> [What is needed] Copy the listing below line for line, without the pictures.

> [Input for this task]
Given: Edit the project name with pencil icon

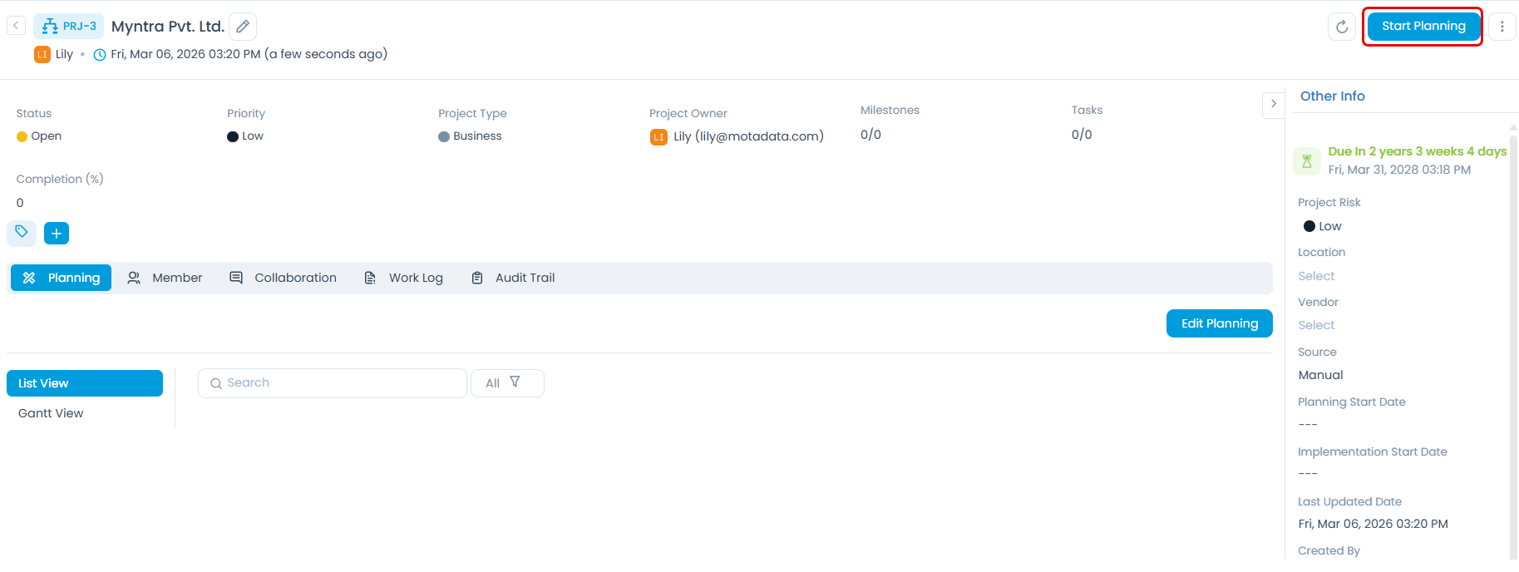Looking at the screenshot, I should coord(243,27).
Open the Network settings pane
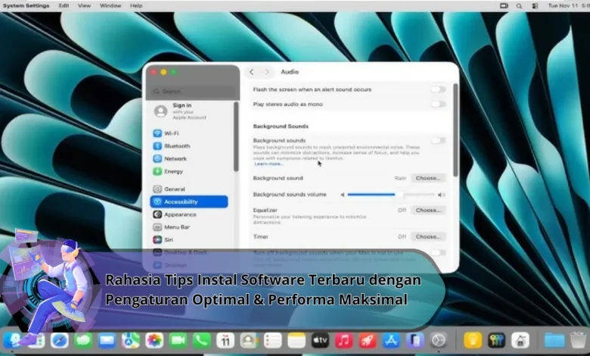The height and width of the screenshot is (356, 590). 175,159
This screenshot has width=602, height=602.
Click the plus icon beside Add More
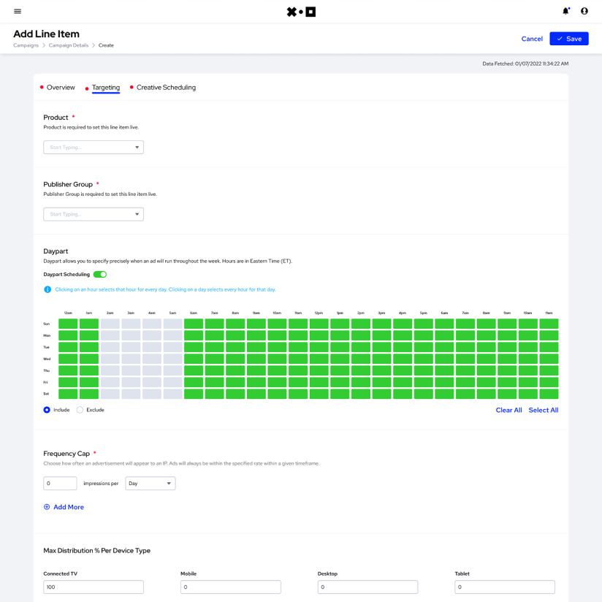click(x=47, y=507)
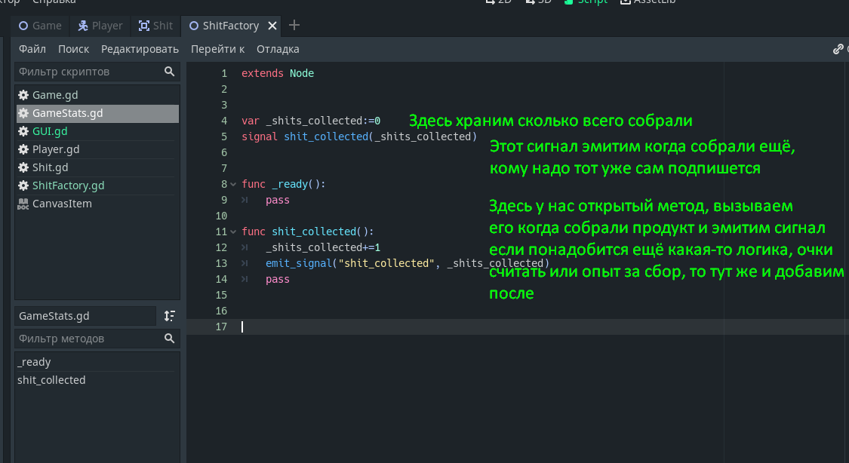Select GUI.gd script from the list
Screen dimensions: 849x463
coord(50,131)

> [Response to this task]
Given: Edit the project name with pencil icon

Looking at the screenshot, I should coord(243,27).
Open the Network settings pane
The height and width of the screenshot is (356, 590). 175,159
This screenshot has width=602, height=602.
Click the plus icon beside Add More
click(x=47, y=507)
Select GUI.gd script from the list
Screen dimensions: 849x463
coord(50,131)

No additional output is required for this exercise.